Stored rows
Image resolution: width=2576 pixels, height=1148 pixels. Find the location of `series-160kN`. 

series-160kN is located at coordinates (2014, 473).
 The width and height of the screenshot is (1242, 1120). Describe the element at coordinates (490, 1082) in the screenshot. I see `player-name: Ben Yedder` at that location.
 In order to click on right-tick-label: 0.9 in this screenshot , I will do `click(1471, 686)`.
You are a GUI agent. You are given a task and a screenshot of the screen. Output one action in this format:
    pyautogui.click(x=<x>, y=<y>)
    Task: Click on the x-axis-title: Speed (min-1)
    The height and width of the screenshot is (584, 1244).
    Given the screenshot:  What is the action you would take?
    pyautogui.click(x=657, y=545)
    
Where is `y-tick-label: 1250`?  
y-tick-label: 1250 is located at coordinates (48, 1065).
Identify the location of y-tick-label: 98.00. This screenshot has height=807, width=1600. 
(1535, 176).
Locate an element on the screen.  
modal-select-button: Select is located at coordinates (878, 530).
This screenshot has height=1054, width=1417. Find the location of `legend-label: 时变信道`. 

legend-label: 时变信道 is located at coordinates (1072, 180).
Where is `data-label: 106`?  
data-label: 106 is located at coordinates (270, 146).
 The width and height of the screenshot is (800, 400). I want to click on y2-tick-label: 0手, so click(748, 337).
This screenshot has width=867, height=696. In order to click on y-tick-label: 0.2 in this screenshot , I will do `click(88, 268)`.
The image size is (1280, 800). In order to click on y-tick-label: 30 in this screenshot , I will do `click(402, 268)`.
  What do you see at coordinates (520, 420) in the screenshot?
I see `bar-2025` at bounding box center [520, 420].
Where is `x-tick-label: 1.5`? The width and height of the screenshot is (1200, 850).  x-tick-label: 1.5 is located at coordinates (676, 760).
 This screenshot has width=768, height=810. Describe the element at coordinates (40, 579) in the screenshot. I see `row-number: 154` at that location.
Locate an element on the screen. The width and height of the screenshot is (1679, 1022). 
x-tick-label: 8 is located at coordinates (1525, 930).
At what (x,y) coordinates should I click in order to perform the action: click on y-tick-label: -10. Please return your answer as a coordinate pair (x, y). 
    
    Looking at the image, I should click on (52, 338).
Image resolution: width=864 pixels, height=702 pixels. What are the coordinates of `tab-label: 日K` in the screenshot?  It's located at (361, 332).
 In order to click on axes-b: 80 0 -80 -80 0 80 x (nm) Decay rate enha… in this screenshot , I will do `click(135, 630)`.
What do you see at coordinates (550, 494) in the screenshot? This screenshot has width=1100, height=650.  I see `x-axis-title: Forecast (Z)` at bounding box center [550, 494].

## [YOUR OBJECTIVE]
Transcribe the rows word for word, beginning at the line that contains "In order to click on axes-b: 80" and continuing through the last row.

## [SOLVED EXERCISE]
 In order to click on axes-b: 80 0 -80 -80 0 80 x (nm) Decay rate enha… in this screenshot , I will do `click(135, 630)`.
What do you see at coordinates (550, 494) in the screenshot? This screenshot has width=1100, height=650.  I see `x-axis-title: Forecast (Z)` at bounding box center [550, 494].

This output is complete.